Lines in the listing below containing the string "Uncheck" are to be identified and copied.

■ ■ ■

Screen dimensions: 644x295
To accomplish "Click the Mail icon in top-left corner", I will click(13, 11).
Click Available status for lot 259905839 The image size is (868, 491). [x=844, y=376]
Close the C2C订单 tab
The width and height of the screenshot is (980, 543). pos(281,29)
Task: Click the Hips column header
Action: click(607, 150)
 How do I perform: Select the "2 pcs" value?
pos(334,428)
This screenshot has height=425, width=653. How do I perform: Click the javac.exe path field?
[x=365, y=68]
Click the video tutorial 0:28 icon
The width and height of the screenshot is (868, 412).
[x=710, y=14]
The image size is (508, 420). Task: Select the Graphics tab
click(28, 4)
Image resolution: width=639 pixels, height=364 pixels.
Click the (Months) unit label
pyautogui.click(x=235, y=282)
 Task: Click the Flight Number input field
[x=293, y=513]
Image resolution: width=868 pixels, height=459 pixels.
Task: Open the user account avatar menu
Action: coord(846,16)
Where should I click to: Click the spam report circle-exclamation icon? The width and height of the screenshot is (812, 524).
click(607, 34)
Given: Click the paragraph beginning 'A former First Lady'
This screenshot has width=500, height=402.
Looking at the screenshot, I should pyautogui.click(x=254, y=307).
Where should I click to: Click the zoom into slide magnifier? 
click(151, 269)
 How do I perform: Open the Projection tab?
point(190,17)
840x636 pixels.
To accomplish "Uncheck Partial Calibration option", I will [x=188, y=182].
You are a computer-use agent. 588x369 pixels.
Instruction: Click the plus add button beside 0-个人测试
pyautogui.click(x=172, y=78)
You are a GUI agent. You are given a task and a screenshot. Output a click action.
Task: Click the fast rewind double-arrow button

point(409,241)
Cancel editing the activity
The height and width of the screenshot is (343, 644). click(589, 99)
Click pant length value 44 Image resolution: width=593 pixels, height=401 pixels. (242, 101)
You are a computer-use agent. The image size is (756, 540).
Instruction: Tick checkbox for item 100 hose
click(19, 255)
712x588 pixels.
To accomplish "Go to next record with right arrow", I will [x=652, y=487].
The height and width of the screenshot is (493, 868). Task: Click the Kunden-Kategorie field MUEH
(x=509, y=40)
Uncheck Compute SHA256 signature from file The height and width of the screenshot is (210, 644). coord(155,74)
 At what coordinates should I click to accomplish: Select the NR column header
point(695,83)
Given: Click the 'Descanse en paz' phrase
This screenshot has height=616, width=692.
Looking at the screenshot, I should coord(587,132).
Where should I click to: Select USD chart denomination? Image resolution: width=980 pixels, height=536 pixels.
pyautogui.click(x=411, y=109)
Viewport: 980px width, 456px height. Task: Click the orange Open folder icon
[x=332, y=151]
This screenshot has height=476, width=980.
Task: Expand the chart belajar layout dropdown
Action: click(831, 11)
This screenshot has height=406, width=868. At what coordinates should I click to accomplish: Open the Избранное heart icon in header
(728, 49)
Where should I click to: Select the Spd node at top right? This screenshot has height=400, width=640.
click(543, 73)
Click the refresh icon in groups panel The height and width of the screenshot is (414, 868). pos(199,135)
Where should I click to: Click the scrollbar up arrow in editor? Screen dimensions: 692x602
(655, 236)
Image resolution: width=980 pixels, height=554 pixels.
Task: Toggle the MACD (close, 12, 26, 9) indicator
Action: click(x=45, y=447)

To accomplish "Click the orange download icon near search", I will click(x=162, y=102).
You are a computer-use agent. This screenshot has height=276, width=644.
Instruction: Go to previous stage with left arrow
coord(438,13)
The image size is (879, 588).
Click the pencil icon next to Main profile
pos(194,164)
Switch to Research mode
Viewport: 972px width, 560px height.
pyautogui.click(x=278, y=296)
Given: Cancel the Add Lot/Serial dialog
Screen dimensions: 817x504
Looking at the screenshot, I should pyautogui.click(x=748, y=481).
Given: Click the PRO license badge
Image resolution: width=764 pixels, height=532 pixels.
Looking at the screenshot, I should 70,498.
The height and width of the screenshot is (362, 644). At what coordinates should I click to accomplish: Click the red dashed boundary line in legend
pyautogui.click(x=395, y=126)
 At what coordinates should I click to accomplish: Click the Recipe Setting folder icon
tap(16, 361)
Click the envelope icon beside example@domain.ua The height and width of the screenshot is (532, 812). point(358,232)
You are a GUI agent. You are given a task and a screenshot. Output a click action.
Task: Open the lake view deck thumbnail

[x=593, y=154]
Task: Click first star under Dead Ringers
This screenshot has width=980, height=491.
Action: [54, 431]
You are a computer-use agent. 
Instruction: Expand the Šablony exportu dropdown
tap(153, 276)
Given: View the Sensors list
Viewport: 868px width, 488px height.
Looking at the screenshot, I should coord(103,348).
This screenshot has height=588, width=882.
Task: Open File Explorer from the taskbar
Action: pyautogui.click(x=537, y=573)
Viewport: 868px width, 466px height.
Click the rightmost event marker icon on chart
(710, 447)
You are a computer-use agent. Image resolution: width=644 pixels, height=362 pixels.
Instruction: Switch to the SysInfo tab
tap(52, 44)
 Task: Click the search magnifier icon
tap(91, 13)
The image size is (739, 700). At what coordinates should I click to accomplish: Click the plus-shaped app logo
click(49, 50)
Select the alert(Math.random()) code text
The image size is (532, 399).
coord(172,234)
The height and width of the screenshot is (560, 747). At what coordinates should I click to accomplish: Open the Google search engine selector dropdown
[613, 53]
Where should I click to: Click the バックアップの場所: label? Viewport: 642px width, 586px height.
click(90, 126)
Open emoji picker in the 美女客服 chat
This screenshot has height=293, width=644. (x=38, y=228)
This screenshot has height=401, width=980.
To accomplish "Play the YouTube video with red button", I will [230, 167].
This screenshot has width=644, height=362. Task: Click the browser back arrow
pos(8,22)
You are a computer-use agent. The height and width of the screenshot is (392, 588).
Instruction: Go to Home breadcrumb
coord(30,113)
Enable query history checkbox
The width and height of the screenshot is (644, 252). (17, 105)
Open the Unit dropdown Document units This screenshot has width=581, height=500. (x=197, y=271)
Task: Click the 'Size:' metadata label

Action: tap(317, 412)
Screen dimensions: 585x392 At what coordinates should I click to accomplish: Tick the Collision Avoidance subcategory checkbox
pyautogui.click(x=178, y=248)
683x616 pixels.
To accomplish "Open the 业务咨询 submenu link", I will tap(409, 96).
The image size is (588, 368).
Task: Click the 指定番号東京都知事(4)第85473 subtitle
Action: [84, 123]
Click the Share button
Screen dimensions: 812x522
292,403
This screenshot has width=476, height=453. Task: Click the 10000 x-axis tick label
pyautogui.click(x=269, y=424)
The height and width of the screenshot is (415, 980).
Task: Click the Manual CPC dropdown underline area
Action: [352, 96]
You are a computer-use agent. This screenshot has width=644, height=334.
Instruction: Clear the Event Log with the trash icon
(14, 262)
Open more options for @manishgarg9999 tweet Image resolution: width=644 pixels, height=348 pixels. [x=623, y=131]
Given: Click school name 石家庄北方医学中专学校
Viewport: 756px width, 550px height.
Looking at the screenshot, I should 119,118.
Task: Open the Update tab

■ ■ ■

→ **Exercise solution**
To accomplish "Uncheck Partial Calibration option", I will [x=188, y=182].
Uncheck Compute SHA256 signature from file The height and width of the screenshot is (210, 644). coord(155,74)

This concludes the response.